Secret bancaire. La Suisse est renommée pour ses lois strictes en matière de secret bancaire. Cependant, cela pose parfois des problèmes, notamment lorsque des pratiques douteuses au sein de certaines institutions financières doivent être révélées. C’est ce qu’a fait le journaliste Lukas Hässig sur son blog Inside Paradeplatz, en publiant des articles sur les investissements privés de Pierin Vincenz, ancien directeur général de Raiffeisen Suisse, et de son conseiller, Beate Stocker. Cette enquête a engendré une perquisition de la part des autorités suisses accusant Hässig de violation du secret bancaire. Une affaire qui secoue la presse helvétique.
- La Suisse est impliquée dans une affaire de secret bancaire concernant le journaliste Lukas Hässig, qui a divulgué des informations sur des investissements controversés.
- Une perquisition a été effectuée par les autorités, soulevant des inquiétudes quant à la liberté de la presse face aux lois strictes sur le secret bancaire.
La justice suisse s’en prend à un journaliste
L’affaire a débuté en 2016, lorsque Lukas Hässig a publié trois articles sur son blog Inside Paradeplatz, révélant des informations confidentielles sur les comptes bancaires de Pierin Vincenz et Beate Stocker, détenus chez Julius Baer. Ces données avaient été fournies par une source anonyme, préoccupée par des conflits d’intérêts et des malversations au sein de Raiffeisen Suisse.
Ces révélations ont entraîné une enquête interne chez Julius Baer, suivie d’une intervention de la Finma, le régulateur suisse des marchés financiers. En 2022, Pierin Vincenz a été condamné à près de quatre ans de prison pour fraude et gestion déloyale, après que le procès ait révélé des dépenses extravagantes réglées avec la carte de crédit de l’entreprise.
Cependant, la justice suisse s’est également tournée vers Lukas Hässig, soupçonné d’infraction à la loi sur le secret bancaire. Le 3 juin dernier, le bureau du procureur de Zurich et la police ont mené une perquisition au sein du blog Inside Paradeplatz ainsi qu’au domicile du journaliste, saisissant un ordinateur portable, un téléphone et divers documents.
Une menace pour la liberté de la presse ?
Lukas Hässig a critiqué cette perquisition sur son blog, la considérant comme une atteinte à la liberté de la presse. Il a déclaré qu’il se défendrait contre toute accusation, affirmant qu’il avait simplement rempli son rôle de journaliste en informant le public sur des faits d’intérêt général.

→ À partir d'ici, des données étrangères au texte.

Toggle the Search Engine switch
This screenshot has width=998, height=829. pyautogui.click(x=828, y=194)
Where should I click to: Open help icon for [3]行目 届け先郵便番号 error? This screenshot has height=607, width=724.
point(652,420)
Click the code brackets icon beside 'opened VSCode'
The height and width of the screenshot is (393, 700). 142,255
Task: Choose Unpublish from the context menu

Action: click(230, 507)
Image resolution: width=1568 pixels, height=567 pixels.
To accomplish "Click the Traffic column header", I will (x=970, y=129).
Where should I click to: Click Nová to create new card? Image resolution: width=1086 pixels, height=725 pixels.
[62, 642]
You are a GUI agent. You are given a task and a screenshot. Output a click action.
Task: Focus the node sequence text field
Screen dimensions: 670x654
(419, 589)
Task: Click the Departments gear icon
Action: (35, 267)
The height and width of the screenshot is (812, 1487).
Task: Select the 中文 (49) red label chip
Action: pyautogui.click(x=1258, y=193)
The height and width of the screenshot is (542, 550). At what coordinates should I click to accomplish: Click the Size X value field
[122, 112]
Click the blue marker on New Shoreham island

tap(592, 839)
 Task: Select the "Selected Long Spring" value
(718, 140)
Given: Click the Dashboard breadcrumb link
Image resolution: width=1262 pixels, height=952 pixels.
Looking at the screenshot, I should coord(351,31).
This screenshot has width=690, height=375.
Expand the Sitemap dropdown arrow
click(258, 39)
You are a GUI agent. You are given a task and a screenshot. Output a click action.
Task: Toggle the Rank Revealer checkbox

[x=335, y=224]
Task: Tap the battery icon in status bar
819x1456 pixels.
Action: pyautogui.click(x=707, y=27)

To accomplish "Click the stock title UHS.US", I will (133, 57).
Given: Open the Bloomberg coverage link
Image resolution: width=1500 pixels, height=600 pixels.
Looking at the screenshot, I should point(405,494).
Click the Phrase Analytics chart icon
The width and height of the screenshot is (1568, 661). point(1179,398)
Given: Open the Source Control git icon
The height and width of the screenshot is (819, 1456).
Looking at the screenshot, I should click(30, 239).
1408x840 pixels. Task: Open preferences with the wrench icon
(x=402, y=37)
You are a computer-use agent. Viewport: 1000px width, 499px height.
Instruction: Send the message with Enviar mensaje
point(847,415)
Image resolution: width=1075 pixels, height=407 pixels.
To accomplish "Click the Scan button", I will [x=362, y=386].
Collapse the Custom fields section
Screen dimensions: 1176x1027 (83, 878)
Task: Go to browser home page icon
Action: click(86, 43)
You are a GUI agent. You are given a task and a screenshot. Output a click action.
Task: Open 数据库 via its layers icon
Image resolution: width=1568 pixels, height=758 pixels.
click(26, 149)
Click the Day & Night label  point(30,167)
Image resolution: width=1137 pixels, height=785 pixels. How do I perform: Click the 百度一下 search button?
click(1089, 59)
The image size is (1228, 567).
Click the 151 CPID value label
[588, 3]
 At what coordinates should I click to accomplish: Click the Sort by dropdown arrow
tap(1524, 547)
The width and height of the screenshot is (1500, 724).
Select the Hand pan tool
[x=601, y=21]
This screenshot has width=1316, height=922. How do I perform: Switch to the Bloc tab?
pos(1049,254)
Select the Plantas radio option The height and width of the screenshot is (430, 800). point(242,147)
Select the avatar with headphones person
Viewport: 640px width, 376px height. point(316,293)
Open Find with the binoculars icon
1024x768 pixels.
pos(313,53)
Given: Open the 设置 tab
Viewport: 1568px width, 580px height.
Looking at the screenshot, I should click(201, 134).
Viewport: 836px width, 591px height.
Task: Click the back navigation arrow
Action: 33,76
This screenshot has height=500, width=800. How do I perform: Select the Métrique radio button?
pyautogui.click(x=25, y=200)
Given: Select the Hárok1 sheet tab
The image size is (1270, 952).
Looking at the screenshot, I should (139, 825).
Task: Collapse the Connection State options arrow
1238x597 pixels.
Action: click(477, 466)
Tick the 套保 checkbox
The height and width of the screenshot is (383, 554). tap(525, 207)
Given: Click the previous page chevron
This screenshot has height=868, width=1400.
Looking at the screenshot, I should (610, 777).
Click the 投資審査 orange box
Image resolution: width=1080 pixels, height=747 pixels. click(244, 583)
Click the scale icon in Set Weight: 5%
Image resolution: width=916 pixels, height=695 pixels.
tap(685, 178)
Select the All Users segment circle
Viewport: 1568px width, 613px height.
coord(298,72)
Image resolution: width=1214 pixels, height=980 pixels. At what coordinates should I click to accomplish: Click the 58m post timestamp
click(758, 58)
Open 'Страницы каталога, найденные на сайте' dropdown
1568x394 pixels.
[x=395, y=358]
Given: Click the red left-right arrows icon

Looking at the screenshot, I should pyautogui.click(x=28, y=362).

« Si les journalistes ne peuvent pas écrire cela en Suisse et dénoncer des actes criminels, cela soulève un problème dans ce pays », a-t-il déclaré au Financial Times.
De son côté, le procureur de Zurich a justifié l’action en indiquant qu’il s’agissait d’une procédure pénale en cours pour suspicion de violation du secret bancaire. Il a ajouté que la présomption d’innocence prévalait jusqu’à la conclusion finale de l’affaire.
Suisse et confidentialité bancaire : une situation qui évolue
La loi suisse sur le secret bancaire interdit à quiconque de divulguer des informations considérées comme confidentielles, peu importe leur provenance. Une extension du code pénal en 2015 permet également de poursuivre des tiers, comme les journalistes, pour violation du secret, même sans rapport direct avec une banque.
Les sanctions encourues incluent jusqu’à trois ans de prison et une amende de 250 000 francs suisses. En 2022, le Préposé fédéral à la protection des données a souligné que la publication de données divulguées peut être punie par la loi suisse, même si elles avaient déjà été exposées par d’autres moyens.
Cette affaire relance le débat sur la nécessité de réformer les lois suisses sur le secret bancaire, jugées excessives par certains observateurs. Récemment, le Conseil fédéral a adopté un projet de loi permettant l’échange automatique d’informations (EAI) sur les actifs numériques avec 74 pays partenaires, dont le Royaume-Uni et tous les États membres de l’Union européenne. Cette initiative, qui pourrait entrer en vigueur le 1er janvier 2026, vise à renforcer la position de la Suisse en tant que leader de la finance numérique tout en respectant les normes internationales de transparence fiscale. Affaire à suivre.